■ Work instruction:
Would you write out the lines below exactly, from the one containing "Screen dimensions: 662x436" to the very last, but without the pictures?

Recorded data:
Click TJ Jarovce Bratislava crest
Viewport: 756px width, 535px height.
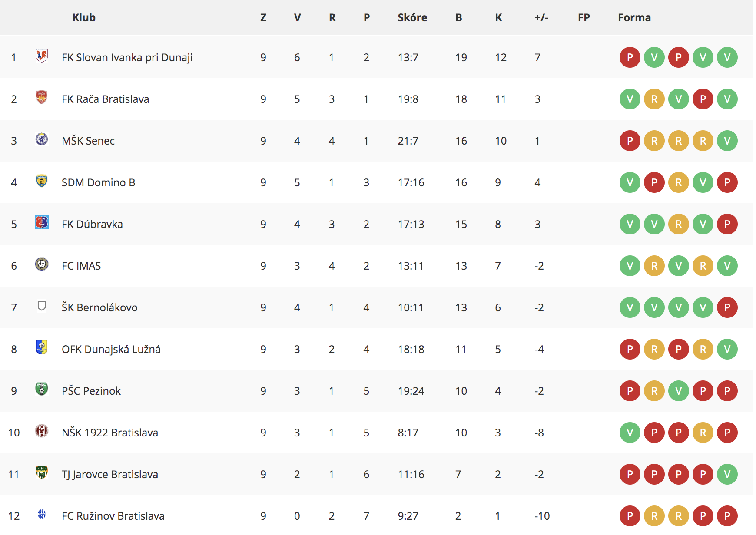[x=42, y=472]
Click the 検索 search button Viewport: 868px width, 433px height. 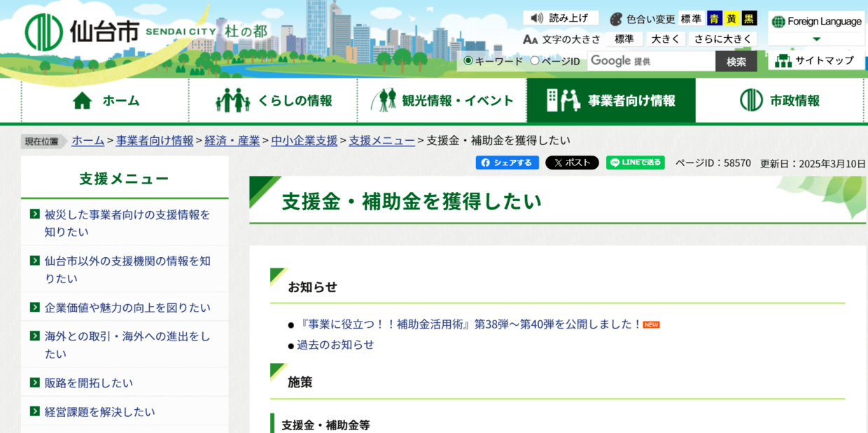736,62
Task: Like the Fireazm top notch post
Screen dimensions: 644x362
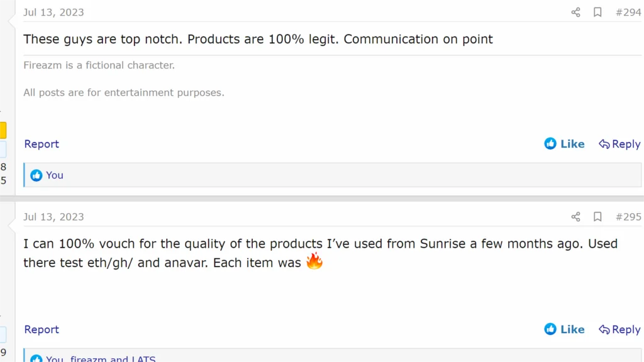Action: (x=564, y=144)
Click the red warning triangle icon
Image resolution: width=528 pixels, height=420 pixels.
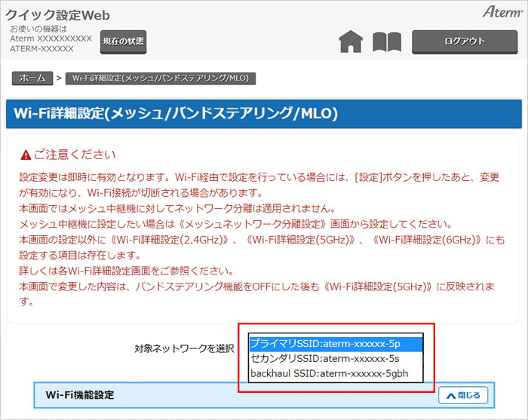coord(26,155)
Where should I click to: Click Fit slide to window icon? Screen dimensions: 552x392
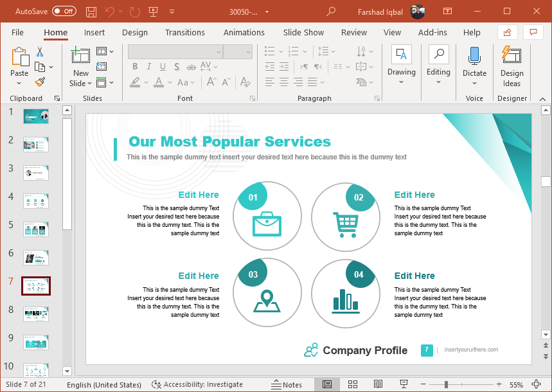(x=537, y=384)
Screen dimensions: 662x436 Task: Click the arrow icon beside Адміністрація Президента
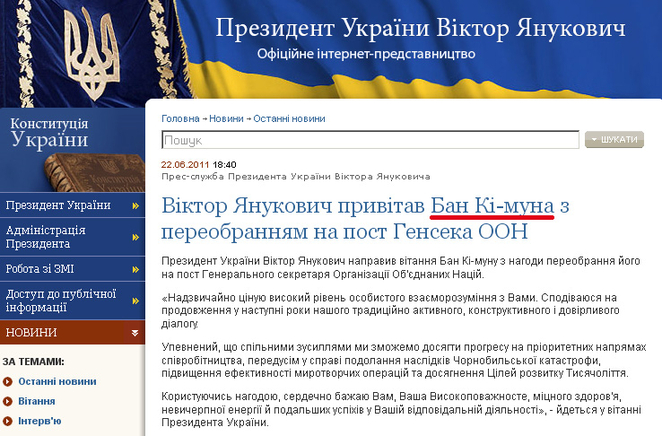pos(134,237)
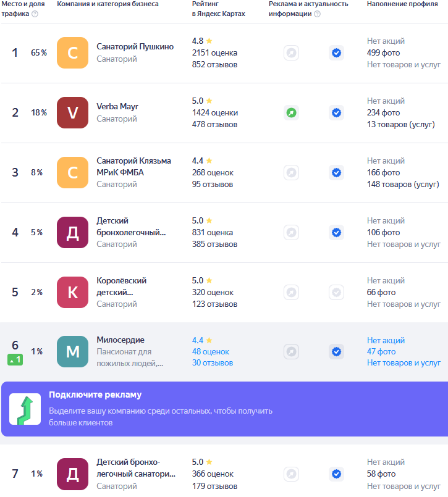Viewport: 448px width, 497px height.
Task: Click the green advertising icon for Verba Mayr
Action: 291,113
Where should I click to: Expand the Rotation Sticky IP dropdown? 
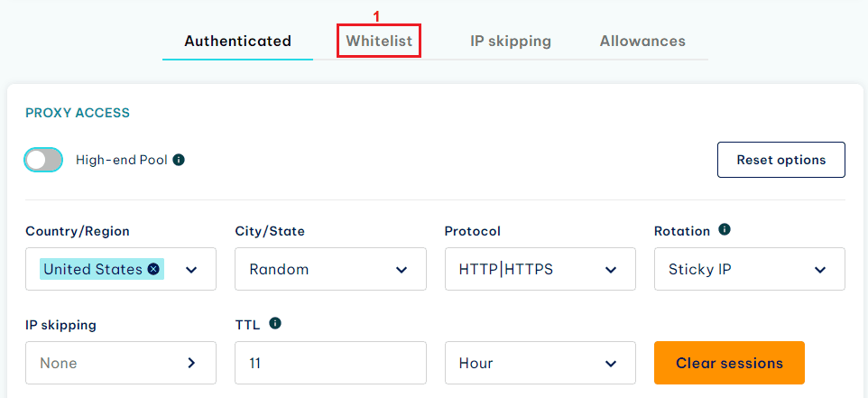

■ Solution for this task:
Screen dimensions: 662x436 Task: Click the arrow icon beside Адміністрація Президента
pos(134,237)
Viewport: 448px width, 497px height.
Task: Click the green advertising icon for Verba Mayr
Action: 291,113
Where should I click to: Expand the Rotation Sticky IP dropdown? 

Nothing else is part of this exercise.